* Problem statement
Rewrite every row from the line containing "Given: Open the notification bell icon" down to the end of the rows, swapping "notification" for "alert" and leaving everything else unchanged. Leave the pictures out of your answer.

|---|

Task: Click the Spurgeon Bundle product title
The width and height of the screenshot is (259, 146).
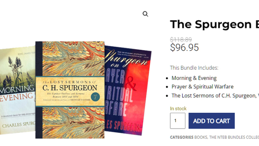Action: point(214,24)
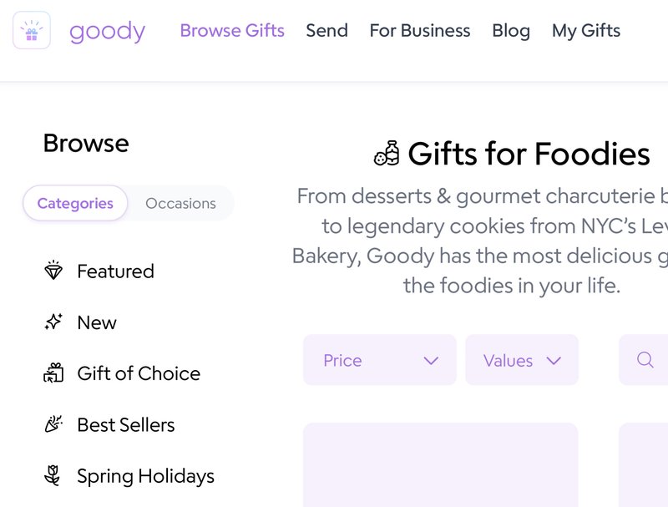
Task: Open Browse Gifts in the top navigation
Action: click(x=232, y=31)
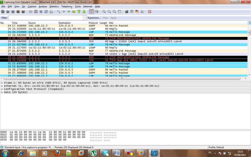Jump to the last packet

click(84, 12)
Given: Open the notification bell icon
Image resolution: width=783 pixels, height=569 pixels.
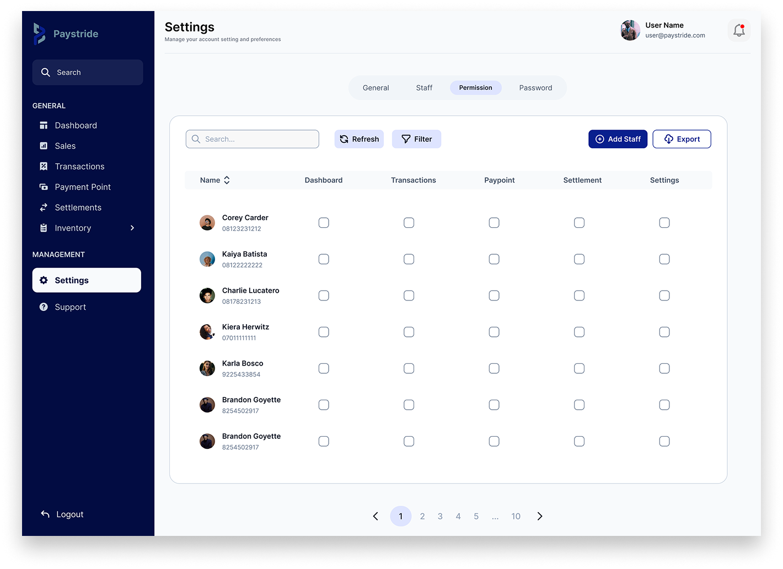Looking at the screenshot, I should pos(739,30).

|---|

* Finished exercise
Given: Open the alert bell icon
Image resolution: width=783 pixels, height=569 pixels.
Looking at the screenshot, I should pos(739,30).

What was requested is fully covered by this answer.